» **Data**
*** Begin section ***

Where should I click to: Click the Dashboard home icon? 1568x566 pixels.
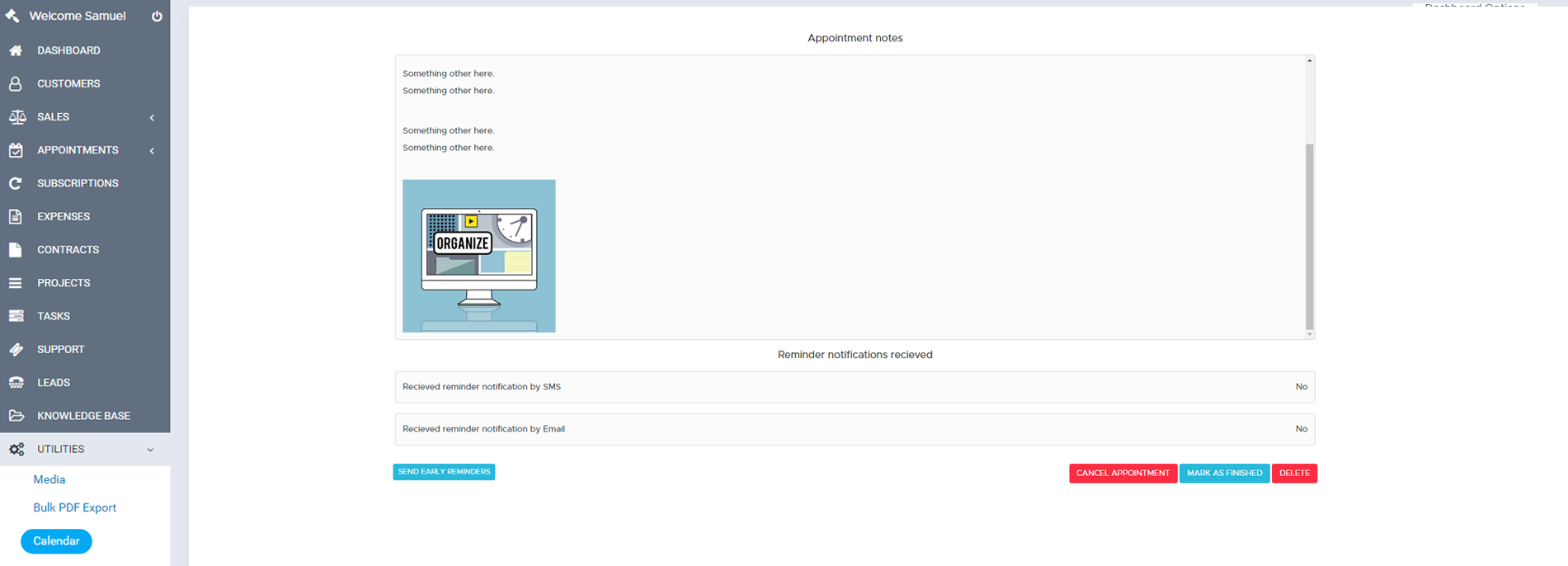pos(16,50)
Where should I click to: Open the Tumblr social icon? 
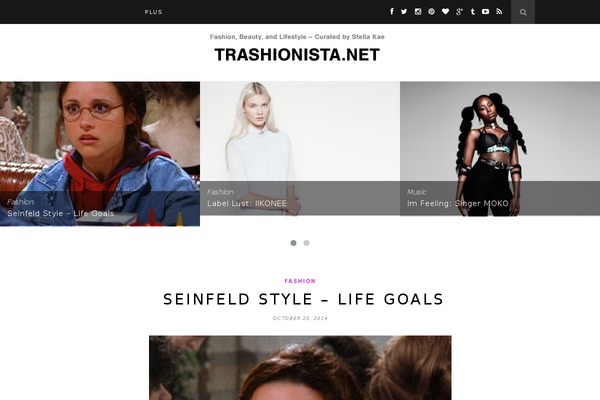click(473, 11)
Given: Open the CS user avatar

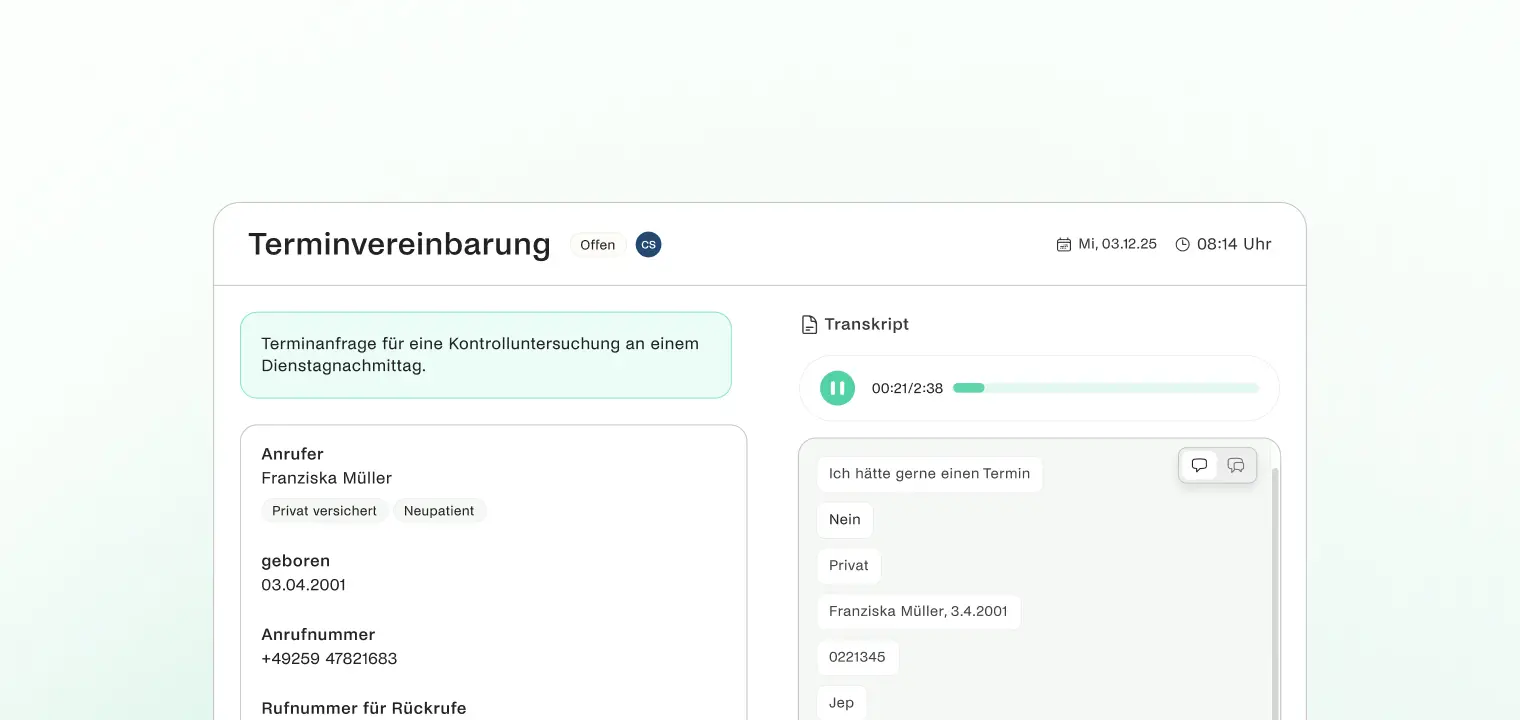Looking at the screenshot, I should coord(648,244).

*** End section ***
*** Begin section ***

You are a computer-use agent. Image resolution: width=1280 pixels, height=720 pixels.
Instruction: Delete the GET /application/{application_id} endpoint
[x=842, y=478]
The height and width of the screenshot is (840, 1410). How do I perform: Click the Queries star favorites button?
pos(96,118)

*** End section ***
*** Begin section ***

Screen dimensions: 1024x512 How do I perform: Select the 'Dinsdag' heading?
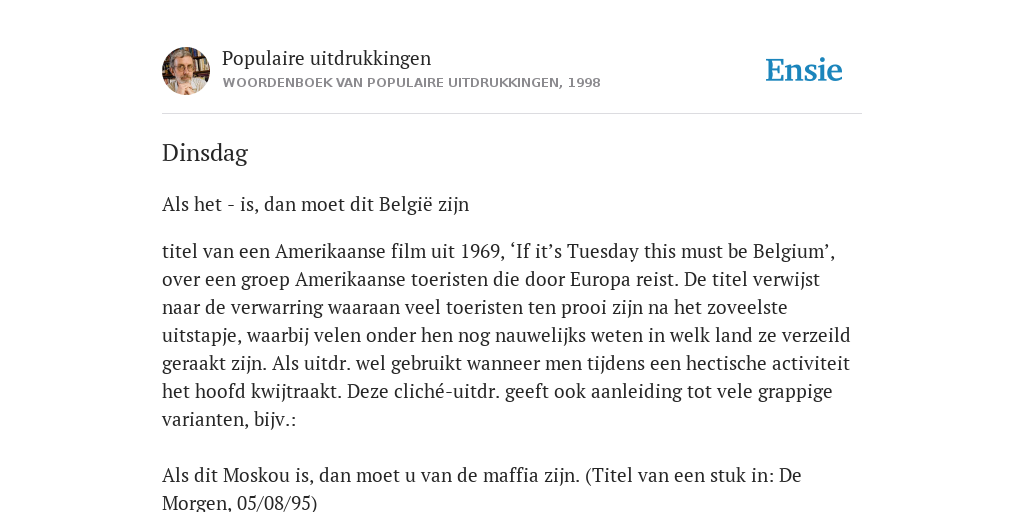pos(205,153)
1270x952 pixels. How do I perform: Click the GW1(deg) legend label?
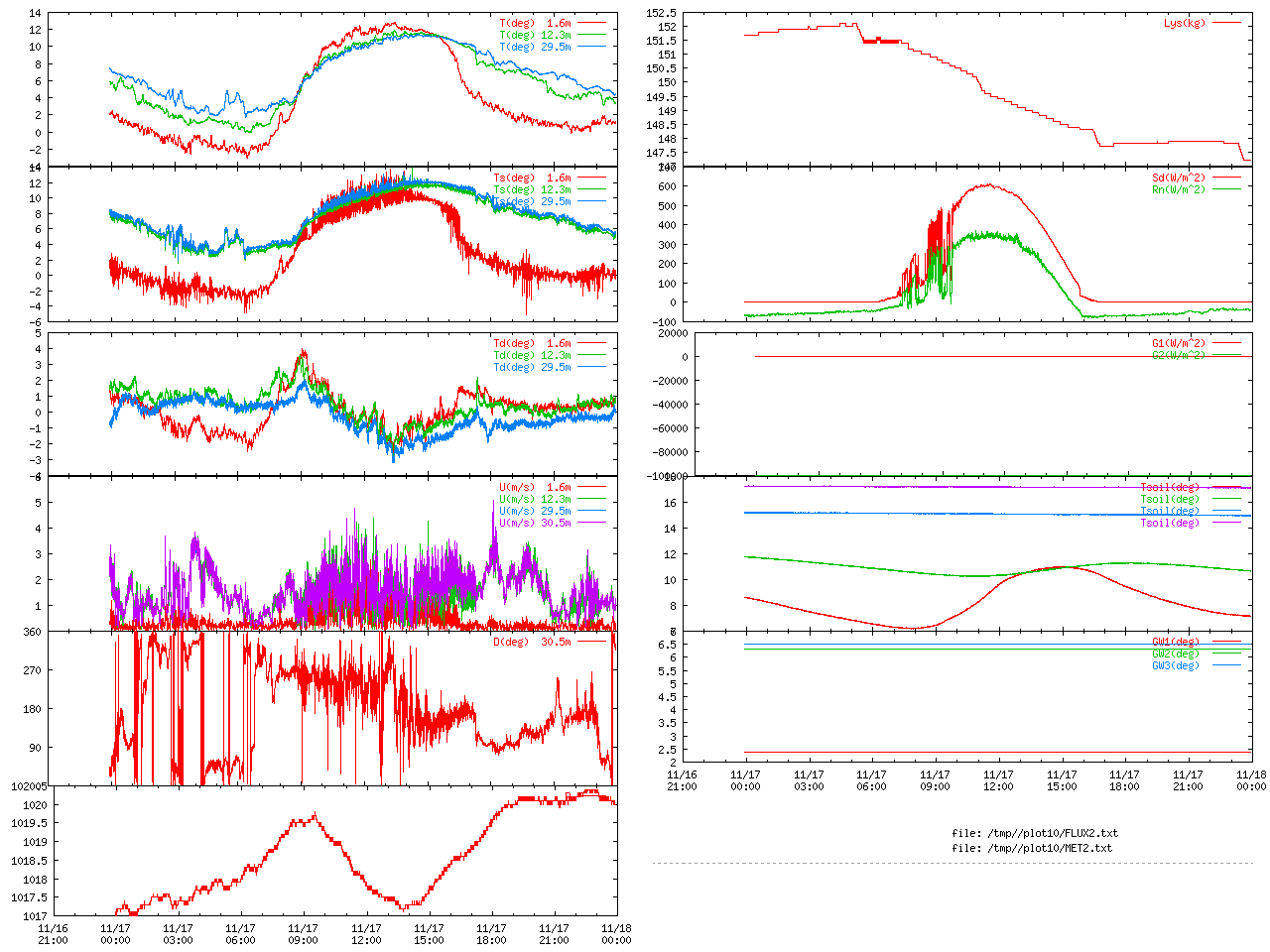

*** End section ***

» **Prompt**
Everything above from the line containing "Screen dimensions: 1024x512" through the line containing "1270x952 pixels. How" must be repeated exactly, and the pictures must be left out.

» **Finished task**
Screen dimensions: 1024x512 How do I perform: Select the 'Dinsdag' heading?
pos(205,153)
1270x952 pixels. How do I perform: Click the GW1(deg) legend label?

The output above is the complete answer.